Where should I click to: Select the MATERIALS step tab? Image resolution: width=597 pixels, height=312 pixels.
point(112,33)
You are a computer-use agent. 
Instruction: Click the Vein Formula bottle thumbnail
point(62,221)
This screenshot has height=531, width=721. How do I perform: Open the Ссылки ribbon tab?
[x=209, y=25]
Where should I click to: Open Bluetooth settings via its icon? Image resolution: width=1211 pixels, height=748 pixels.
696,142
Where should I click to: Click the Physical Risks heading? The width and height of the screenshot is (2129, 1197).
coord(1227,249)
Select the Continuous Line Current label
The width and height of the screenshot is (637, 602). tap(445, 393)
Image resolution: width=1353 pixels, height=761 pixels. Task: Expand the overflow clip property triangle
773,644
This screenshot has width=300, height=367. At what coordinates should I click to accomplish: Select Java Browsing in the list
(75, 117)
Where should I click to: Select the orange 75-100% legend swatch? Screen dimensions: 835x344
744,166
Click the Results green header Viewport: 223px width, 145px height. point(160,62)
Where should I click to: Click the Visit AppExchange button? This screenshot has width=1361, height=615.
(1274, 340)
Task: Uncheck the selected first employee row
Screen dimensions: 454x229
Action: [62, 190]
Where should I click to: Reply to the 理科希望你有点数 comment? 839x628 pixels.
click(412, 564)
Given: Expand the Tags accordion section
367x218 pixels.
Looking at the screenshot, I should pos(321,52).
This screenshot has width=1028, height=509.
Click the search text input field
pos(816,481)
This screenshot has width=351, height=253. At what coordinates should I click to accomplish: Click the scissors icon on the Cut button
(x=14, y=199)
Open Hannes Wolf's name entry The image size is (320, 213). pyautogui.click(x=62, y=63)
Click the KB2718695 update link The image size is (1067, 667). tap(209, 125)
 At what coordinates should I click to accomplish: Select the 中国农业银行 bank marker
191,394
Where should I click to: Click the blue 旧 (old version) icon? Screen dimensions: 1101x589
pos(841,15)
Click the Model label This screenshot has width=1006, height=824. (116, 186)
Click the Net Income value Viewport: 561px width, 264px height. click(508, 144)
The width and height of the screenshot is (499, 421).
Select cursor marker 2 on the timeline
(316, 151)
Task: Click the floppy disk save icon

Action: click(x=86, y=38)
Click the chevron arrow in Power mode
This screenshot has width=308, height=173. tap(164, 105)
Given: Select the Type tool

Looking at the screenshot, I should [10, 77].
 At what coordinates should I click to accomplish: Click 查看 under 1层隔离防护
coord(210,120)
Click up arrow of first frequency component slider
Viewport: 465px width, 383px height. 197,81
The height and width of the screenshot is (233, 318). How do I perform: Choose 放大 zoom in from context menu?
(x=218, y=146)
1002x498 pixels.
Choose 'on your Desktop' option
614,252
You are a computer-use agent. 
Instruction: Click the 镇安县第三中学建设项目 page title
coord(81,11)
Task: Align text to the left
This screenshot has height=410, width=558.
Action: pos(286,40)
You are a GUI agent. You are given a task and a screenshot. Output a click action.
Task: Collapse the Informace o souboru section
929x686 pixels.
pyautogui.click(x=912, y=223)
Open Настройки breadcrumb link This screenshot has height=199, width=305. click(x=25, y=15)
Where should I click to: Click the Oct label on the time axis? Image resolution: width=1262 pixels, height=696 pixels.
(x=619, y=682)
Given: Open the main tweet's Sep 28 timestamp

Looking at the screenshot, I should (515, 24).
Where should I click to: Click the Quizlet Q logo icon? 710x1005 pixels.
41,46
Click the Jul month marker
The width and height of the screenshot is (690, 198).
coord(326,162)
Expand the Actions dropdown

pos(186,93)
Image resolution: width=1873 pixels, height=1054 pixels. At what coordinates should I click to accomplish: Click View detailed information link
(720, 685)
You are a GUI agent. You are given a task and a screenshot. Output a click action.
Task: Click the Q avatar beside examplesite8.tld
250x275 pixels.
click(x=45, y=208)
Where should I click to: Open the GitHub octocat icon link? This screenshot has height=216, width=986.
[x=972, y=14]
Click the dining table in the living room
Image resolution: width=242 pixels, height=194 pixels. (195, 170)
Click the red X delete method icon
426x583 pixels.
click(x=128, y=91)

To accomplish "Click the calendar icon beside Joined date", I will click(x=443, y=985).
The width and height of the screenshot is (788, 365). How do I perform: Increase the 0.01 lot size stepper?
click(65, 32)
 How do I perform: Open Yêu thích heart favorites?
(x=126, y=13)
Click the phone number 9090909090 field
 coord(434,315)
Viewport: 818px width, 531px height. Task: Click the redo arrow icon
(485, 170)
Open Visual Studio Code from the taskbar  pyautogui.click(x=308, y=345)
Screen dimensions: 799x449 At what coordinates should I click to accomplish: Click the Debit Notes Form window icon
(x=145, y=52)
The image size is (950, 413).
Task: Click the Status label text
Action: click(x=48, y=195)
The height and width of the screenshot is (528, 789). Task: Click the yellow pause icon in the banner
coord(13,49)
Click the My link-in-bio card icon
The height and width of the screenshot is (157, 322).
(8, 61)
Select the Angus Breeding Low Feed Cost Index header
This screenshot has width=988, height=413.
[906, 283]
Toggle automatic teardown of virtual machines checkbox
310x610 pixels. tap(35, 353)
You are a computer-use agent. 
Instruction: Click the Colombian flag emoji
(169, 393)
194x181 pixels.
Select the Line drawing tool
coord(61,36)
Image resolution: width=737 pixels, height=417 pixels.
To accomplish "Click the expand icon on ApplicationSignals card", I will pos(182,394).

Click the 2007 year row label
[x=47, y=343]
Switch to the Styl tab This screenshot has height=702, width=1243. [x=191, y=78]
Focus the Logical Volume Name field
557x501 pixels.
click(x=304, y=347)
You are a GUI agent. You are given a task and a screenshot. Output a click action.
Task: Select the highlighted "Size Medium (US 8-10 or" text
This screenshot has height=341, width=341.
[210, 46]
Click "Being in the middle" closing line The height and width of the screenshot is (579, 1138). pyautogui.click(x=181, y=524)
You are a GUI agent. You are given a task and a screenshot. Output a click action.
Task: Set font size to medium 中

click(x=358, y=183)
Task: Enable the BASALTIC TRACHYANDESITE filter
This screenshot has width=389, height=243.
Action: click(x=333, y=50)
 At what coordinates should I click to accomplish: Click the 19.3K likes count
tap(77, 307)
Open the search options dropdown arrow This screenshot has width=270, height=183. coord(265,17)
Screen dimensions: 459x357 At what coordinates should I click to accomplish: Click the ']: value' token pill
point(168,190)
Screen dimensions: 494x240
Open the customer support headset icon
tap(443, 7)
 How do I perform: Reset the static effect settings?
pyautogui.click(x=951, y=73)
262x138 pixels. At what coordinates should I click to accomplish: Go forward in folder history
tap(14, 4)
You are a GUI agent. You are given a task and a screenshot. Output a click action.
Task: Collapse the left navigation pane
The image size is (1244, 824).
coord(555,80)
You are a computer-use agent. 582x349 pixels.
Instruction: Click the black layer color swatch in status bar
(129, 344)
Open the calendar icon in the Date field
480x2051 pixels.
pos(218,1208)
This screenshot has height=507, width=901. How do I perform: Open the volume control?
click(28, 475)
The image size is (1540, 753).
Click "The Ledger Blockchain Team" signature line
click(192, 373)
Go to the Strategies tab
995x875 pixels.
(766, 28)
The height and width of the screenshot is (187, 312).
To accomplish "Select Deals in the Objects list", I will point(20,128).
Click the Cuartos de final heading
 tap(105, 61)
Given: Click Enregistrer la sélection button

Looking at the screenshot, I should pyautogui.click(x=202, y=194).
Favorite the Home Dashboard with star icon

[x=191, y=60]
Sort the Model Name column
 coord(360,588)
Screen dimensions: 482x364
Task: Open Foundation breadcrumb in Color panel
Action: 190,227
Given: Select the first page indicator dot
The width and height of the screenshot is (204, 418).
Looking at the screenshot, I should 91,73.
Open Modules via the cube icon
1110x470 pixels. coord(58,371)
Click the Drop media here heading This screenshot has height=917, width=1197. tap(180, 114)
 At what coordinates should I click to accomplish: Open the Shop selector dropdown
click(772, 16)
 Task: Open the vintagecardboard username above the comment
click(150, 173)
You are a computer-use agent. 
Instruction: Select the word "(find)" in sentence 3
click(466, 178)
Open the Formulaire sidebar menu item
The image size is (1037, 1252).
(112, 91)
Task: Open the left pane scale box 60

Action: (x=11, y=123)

DESCRIPTION OF THE TASK: Starting with the line that contains "The image size is (1540, 753).", return every line through the last one of the records, exactly as written.

ANSWER TO THE PROBLEM:
The image size is (1540, 753).
Click "The Ledger Blockchain Team" signature line
click(192, 373)
Go to the Strategies tab
995x875 pixels.
(766, 28)
The height and width of the screenshot is (187, 312).
To accomplish "Select Deals in the Objects list", I will point(20,128).
Click the Cuartos de final heading
 tap(105, 61)
Given: Click Enregistrer la sélection button

Looking at the screenshot, I should pyautogui.click(x=202, y=194).
Favorite the Home Dashboard with star icon

[x=191, y=60]
Sort the Model Name column
 coord(360,588)
Screen dimensions: 482x364
Task: Open Foundation breadcrumb in Color panel
Action: 190,227
Given: Select the first page indicator dot
The width and height of the screenshot is (204, 418).
Looking at the screenshot, I should 91,73.
Open Modules via the cube icon
1110x470 pixels. coord(58,371)
Click the Drop media here heading This screenshot has height=917, width=1197. tap(180, 114)
 At what coordinates should I click to accomplish: Open the Shop selector dropdown
click(772, 16)
 Task: Open the vintagecardboard username above the comment
click(150, 173)
You are a computer-use agent. 
Instruction: Select the word "(find)" in sentence 3
click(466, 178)
Open the Formulaire sidebar menu item
The image size is (1037, 1252).
(112, 91)
Task: Open the left pane scale box 60

Action: (x=11, y=123)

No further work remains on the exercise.